Refugio detuvo el deslizar de la tinta, miró de nuevo el campo amarillento y extendido, y notó que la luz era más blanca y que sin querer se había metido en su ánimo de escritura haciendo más optimistas sus pensamientos. La felicidad era una lupa para mirar la vida, lo más pequeño, y hacerlo grande y único. Como los ojos de Hermilo, como la espalda de Hermilo. Dormir junto a una piel de hombre. Sintió su cuerpo menudo bajo el camisón. Era suyo por primera vez, porque había quien lo mirara de nuevo con deleite.
Y por eso, querida Juana Inés, espero que en medio de esta dicha pueda tener un hijo que mezcle nuestros quereres y encarne lo mejor de cada uno. Si mi edad aún permite que sea así. Mientras, no pienso volver a mi casa; he mandado dinero a la criada para que la siga preservando y que la mantenga cerrada y cuidada de ladrones. Lo que tal vez haga, por insistencia de Hermilo, es, ya que sigo siendo viuda, poner una Amiga por acá para continuar la enseñanza. Aunque sé, querida mía, que no habrá otra Juana Inés en el aula; inteligencias como la tuya son una excepción divina y ellas pueden cultivarse para sorprender a los mortales o sucumbir en el arbitrio de las circunstancias. Por ahora lo tuyo ha sido crecer y brillar. Sigue así. Tuya, Refugio Salazar.

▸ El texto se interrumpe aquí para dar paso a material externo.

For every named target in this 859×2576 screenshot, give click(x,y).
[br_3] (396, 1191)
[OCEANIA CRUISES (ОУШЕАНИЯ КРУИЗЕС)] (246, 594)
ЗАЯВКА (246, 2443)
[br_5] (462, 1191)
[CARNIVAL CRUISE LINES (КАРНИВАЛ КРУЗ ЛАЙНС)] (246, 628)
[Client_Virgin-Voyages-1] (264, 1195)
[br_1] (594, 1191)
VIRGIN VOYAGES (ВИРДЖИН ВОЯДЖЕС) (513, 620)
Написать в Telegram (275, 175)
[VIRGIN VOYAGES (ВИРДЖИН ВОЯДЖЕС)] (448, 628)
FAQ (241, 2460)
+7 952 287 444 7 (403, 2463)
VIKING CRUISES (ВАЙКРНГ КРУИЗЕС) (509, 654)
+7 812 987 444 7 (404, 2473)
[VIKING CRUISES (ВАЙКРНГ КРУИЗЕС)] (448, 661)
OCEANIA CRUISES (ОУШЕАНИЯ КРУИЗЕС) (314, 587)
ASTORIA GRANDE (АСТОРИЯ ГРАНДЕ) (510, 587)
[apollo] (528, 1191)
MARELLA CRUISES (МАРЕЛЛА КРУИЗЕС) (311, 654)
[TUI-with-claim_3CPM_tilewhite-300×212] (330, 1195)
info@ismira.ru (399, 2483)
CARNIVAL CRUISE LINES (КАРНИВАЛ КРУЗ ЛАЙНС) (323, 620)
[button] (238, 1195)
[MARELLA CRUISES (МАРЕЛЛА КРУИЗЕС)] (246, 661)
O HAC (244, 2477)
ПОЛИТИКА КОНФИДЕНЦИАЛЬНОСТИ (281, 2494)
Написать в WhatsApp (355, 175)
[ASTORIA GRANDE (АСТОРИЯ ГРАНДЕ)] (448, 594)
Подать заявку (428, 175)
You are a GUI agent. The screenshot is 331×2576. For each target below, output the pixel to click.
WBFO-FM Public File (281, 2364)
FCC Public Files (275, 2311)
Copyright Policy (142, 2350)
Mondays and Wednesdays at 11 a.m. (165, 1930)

Esa mañana Bernarda caminó con Leonor Carreto hacia el patio donde habrían de festejar el cumpleaños del virrey. A Antonio le gustaban las corridas de toros y ella tenía preparada esa sorpresa en aquel patio; incluso había pensado que si la corrida se hacía en el que daba a las ventanas de la cárcel, la fiesta tendría un sentido social. Entretendría a los presos, quienes podrían animar con sus oles y sus vivas. Bernarda escuchó a la virreina y no se atrevió a decirle que le daban temor las miradas de los encerrados: indios, negros, mulatos. La esclava Dorotea ya la había puesto al tanto de cómo, cuando se barrían esos patios o se adornaban, "los ojos asomaban hambrientos por los barrotes y el silencio era peor porque se posaba en las caderas y en los pechos como si la frotaran a uno, mi linda. Y uno ya no puede seguir con la faena". Bernarda le temía a esos ojos, a la crudeza del deseo. Desconocía esa hambre de muchos días. Se persignó en cuanto Leonor Carreto y ella entraron al patio último.
—Debes caminar segura —le dijo la virreina, notando su atolondramiento—. La barbilla en alto.
Bernarda hizo un esfuerzo por separar el cuerpo de su cabeza, por olvidarse que llevaba un vestido de muselina amarilla que se ceñía al talle y la cintura, y que su piel amarfilada se mostraba en sus brazos y en su cuello. Miró la punta de los zapatos de la virreina asomarse por el borde de la falda con cada paso que daba y se concentró en su firmeza.